One day, Dr. Franklin said, a doctor showed him an article stating that Neurontin had worsened the behavior of a child with attention deficit disorder. “He said, `You keep telling me it’s a benign drug and it’s not,’ ” Dr. Franklin related.

Dr. Franklin said he later showed the article to his boss, who dismissed it as an isolated case. He said his boss then laughed and said, “Well, the doctor should not have been using the stuff off label anyway.” To persuade doctors to prescribe Neurontin, Dr. Franklin said, the company also offered them a variety of financial incentives.

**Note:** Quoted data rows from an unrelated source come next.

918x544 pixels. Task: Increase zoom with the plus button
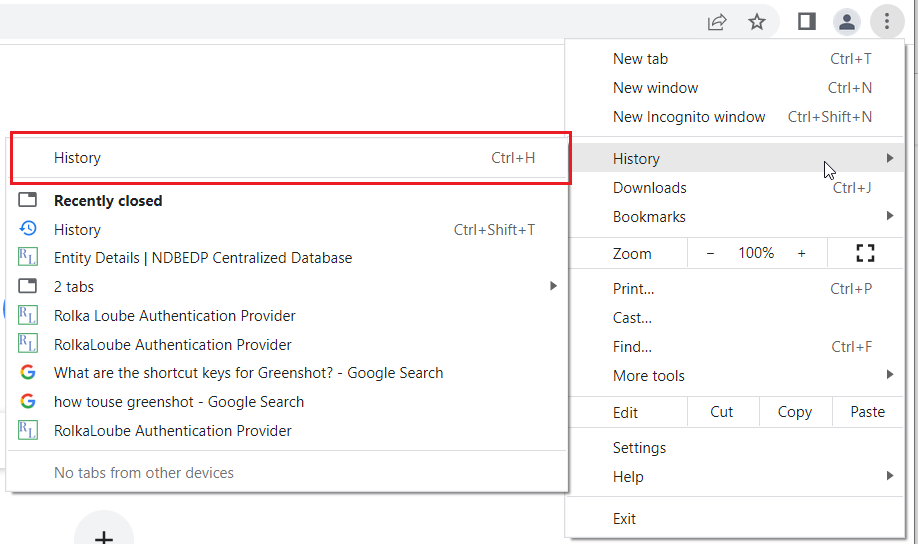[x=801, y=254]
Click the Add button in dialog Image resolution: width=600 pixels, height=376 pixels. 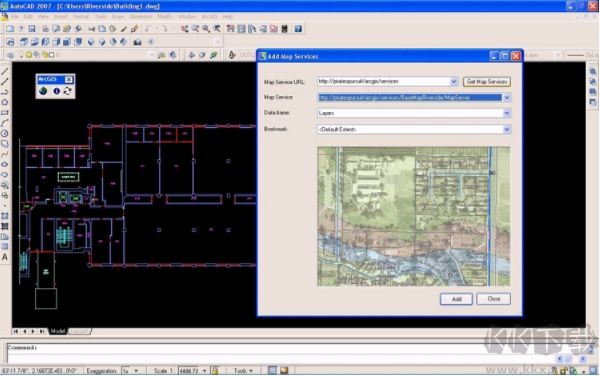456,299
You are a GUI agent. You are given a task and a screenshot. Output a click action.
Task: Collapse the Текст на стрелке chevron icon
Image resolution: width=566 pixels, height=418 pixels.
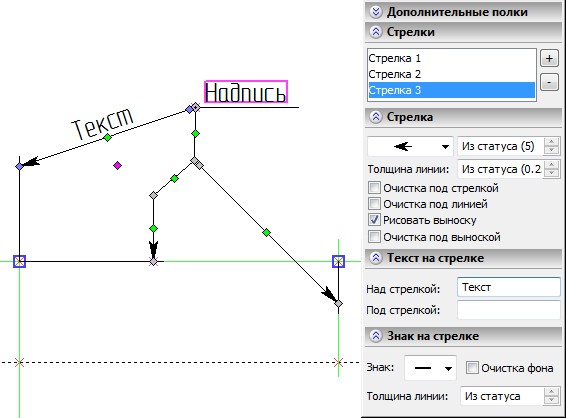point(376,258)
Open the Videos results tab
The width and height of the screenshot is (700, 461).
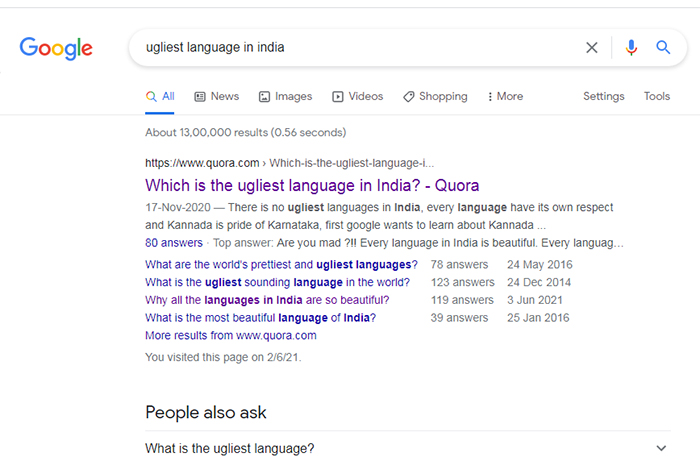tap(357, 96)
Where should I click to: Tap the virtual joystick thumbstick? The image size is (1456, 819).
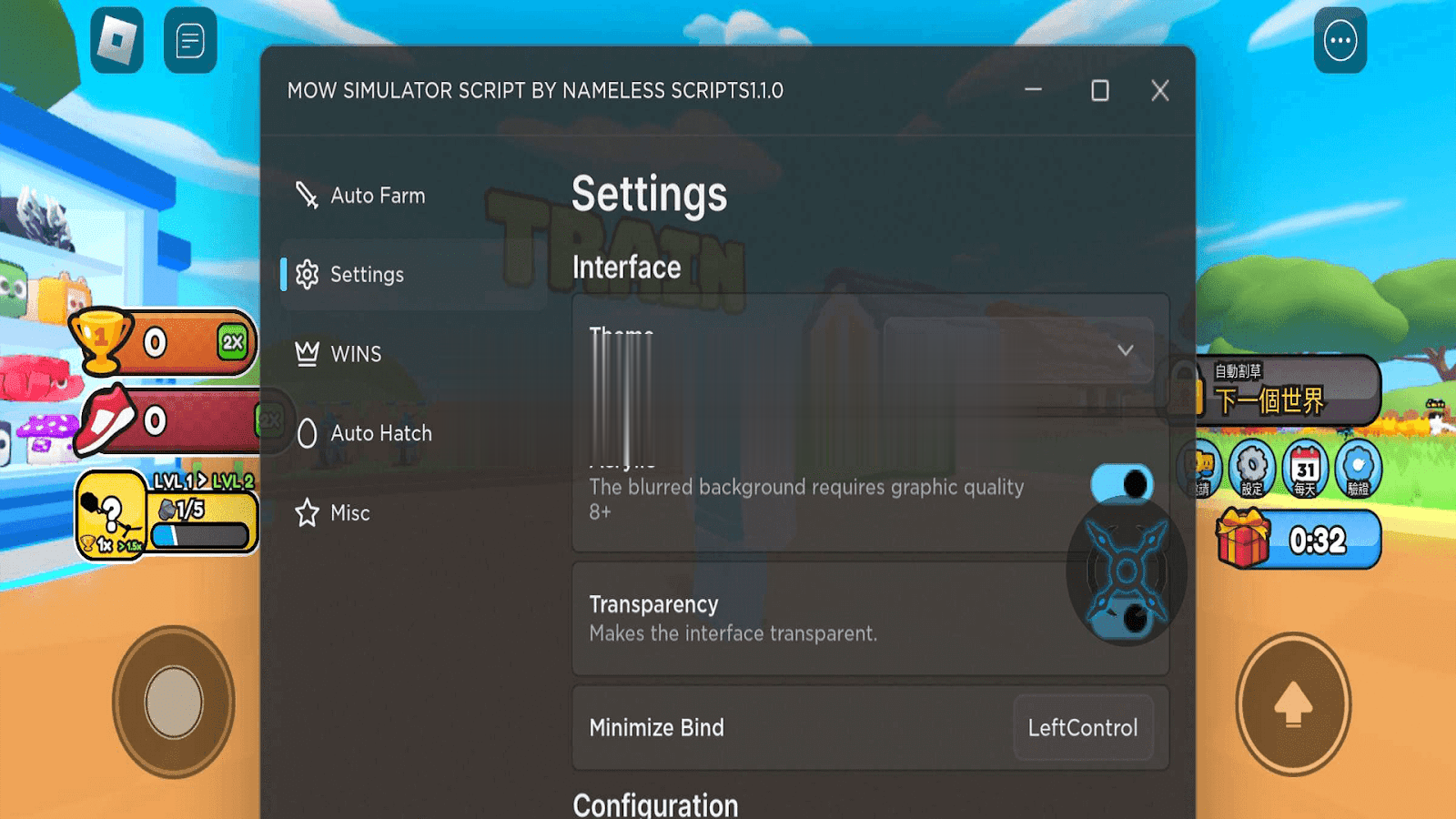pos(174,702)
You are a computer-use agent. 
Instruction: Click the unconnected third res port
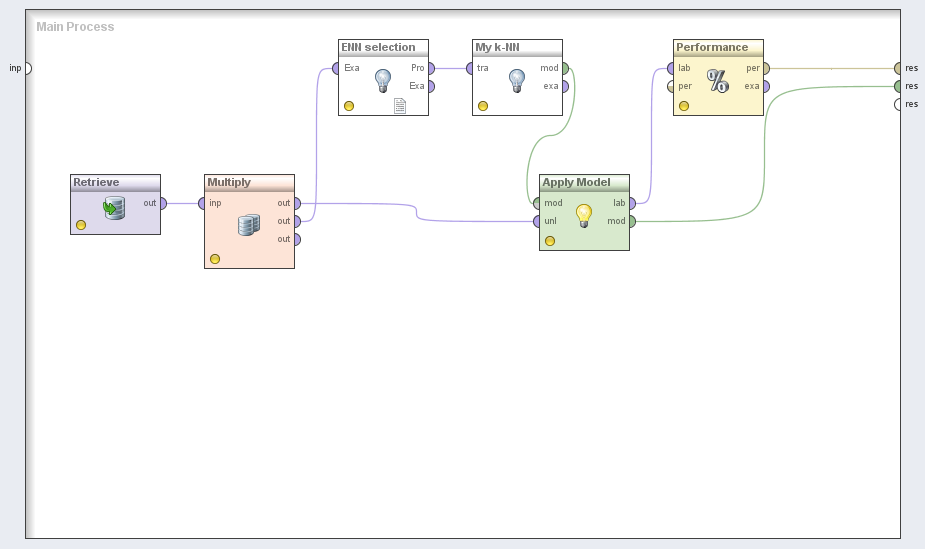pyautogui.click(x=898, y=104)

According to Dr. Franklin and to thousands of pages of company documents that became public in the lawsuit, Warner-Lambert paid some doctors tens of thousands of dollars to speak about Neurontin to other physicians at dinners and meetings. Other doctors were paid to serve as the named authors of medical journal articles that were actually written by medical marketing firms, according to court papers. Still other doctors were paid to enter patients into clinical trials that were too small to have any scientific value, Dr. Franklin said.

Warner-Lambert also paid doctors for what the company called record reviews, Dr. Franklin said. In such cases, doctors were paid to let drug company representatives review the confidential records of patients taking Neurontin so that the representatives could develop a written report to be shared with other doctors.

After only four months at Warner-Lambert, Dr. Franklin decided to resign. Medical liaisons were beginning to complain to their superiors about what they were being asked to do, he said. Dr. Franklin remembers one of his supervisors telling the group that anyone who was not comfortable with aggressively selling Neurontin should leave, he said.

He said he felt threatened when at least one executive told him that if he talked publicly about the company’s marketing he would be made a scapegoat and be described as a rogue employee in a company that played by the rules.

That is when he went to talk to Thomas M. Greene, a lawyer in Boston, and soon filed the lawsuit. Dr. Franklin, who now works as director of market research at Boston Scientific, a medical device company, said he was sorry he had pushed doctors to prescribe a drug that did not work for many conditions. “Patients walked away thinking they had something that could help them,” he said. “They didn’t.”